*The request*.
Show each line of the material below that contains the string "icon", treating uppercase and lowercase as different.

*Provided data*.
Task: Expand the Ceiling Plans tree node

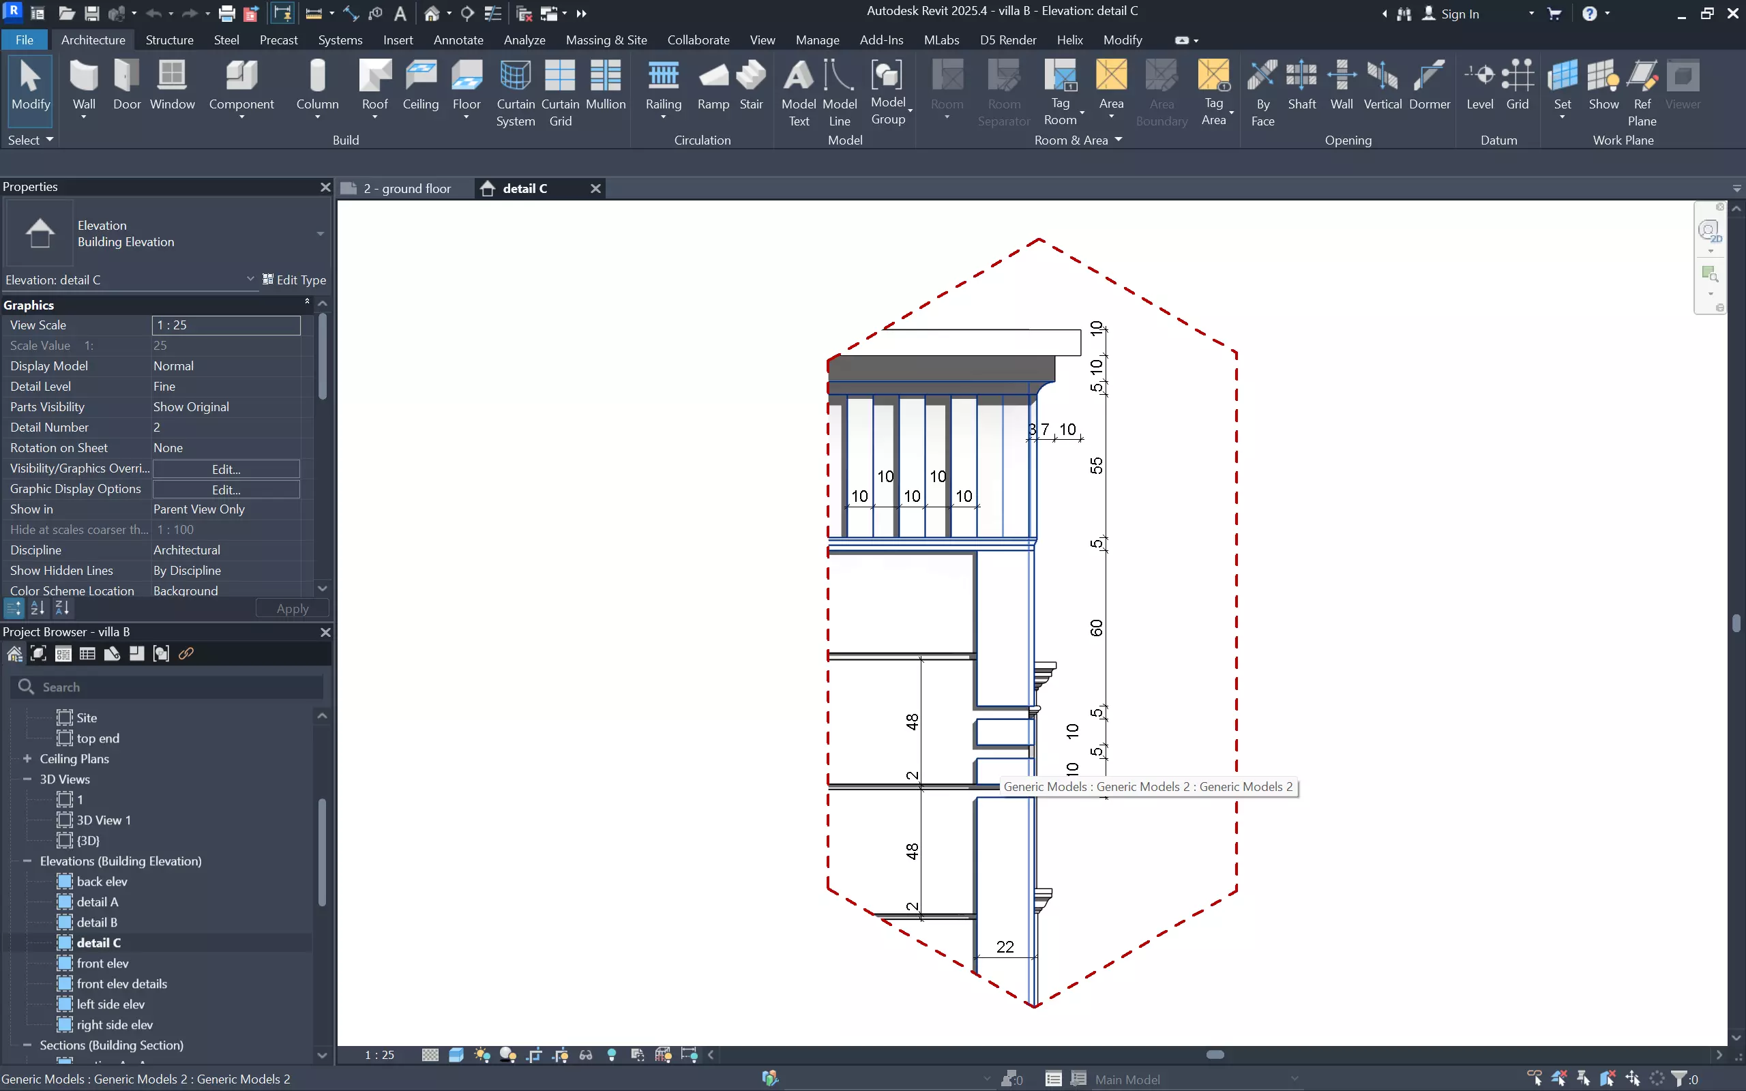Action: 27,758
* * *
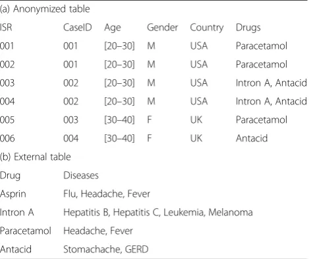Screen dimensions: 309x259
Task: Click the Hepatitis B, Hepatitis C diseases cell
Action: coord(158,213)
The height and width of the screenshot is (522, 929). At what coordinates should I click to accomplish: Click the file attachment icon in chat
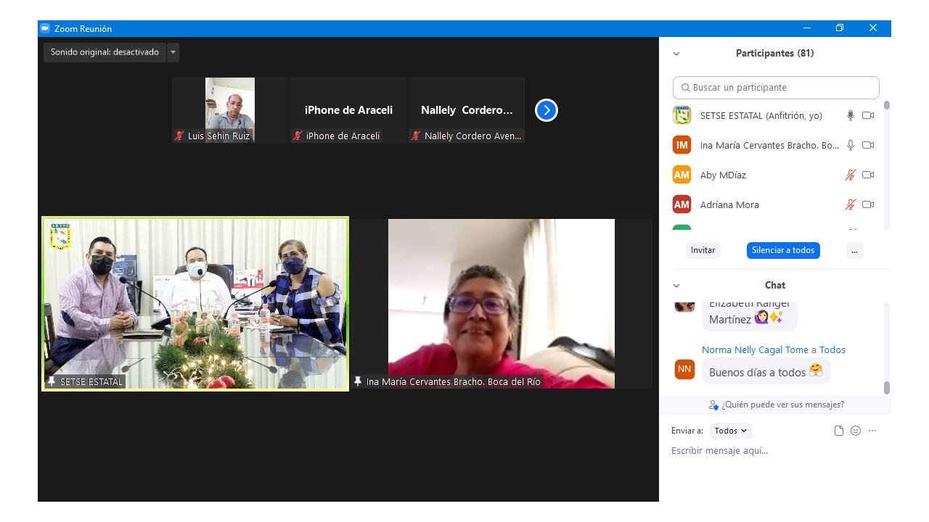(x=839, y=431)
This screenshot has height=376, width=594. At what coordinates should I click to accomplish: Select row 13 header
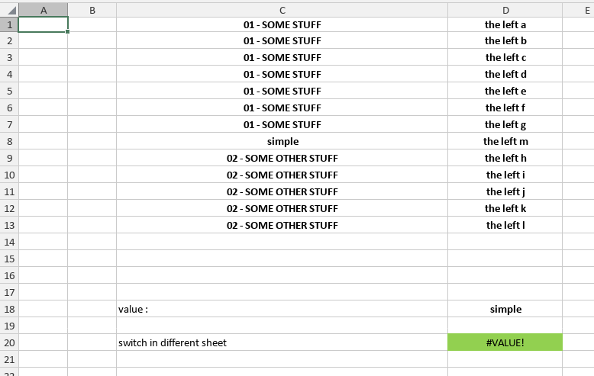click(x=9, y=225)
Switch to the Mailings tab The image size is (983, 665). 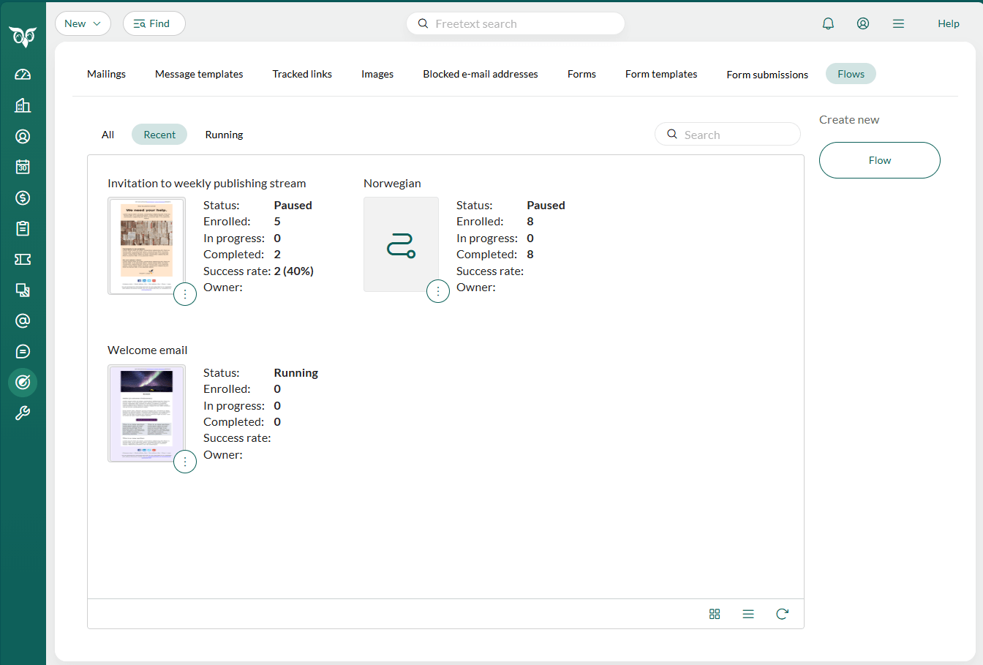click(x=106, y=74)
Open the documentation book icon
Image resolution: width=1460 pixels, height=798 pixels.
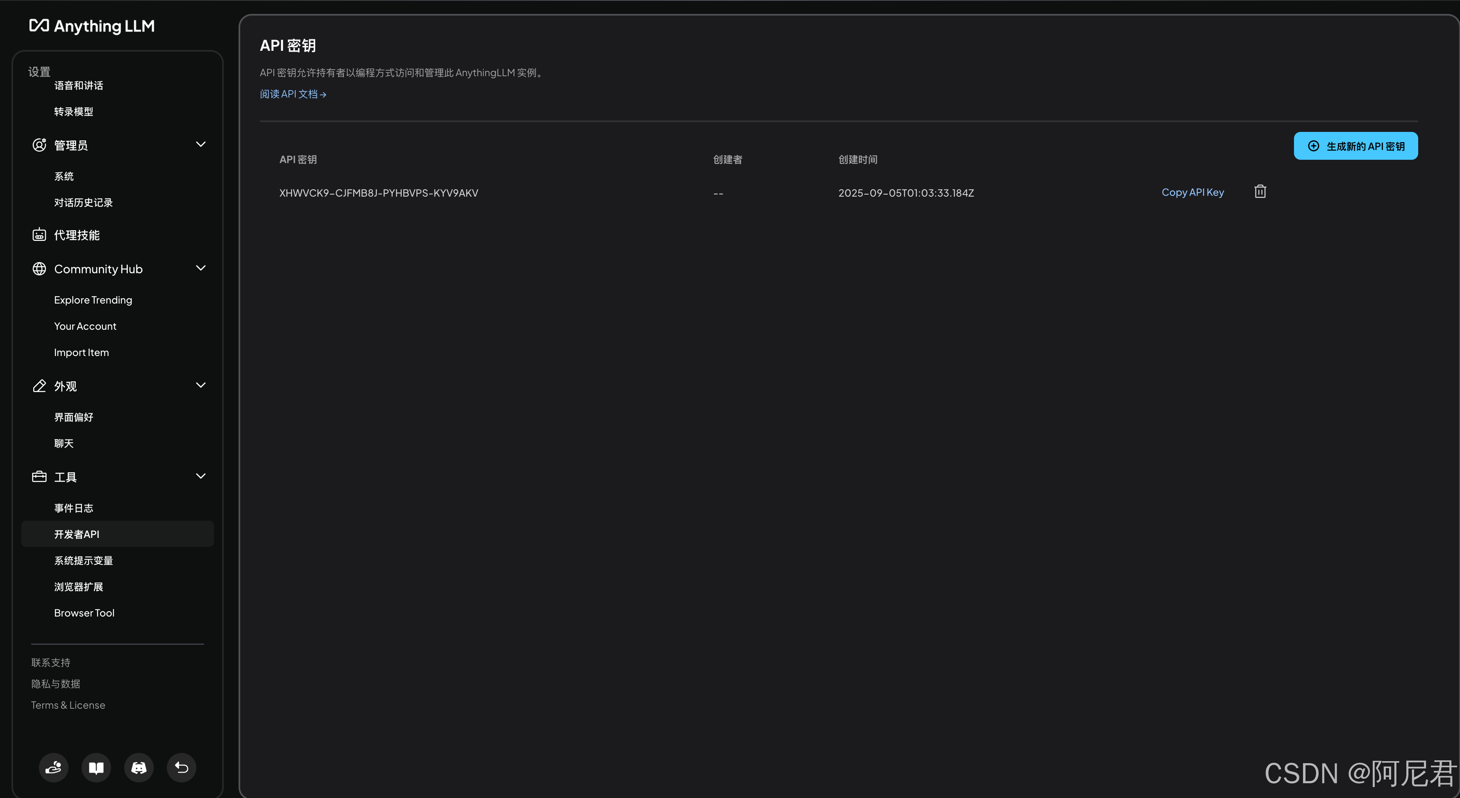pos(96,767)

*Solution to the exercise*.
The height and width of the screenshot is (522, 929). At what coordinates should I click to accomplish: Click the file attachment icon in chat
Open the documentation book icon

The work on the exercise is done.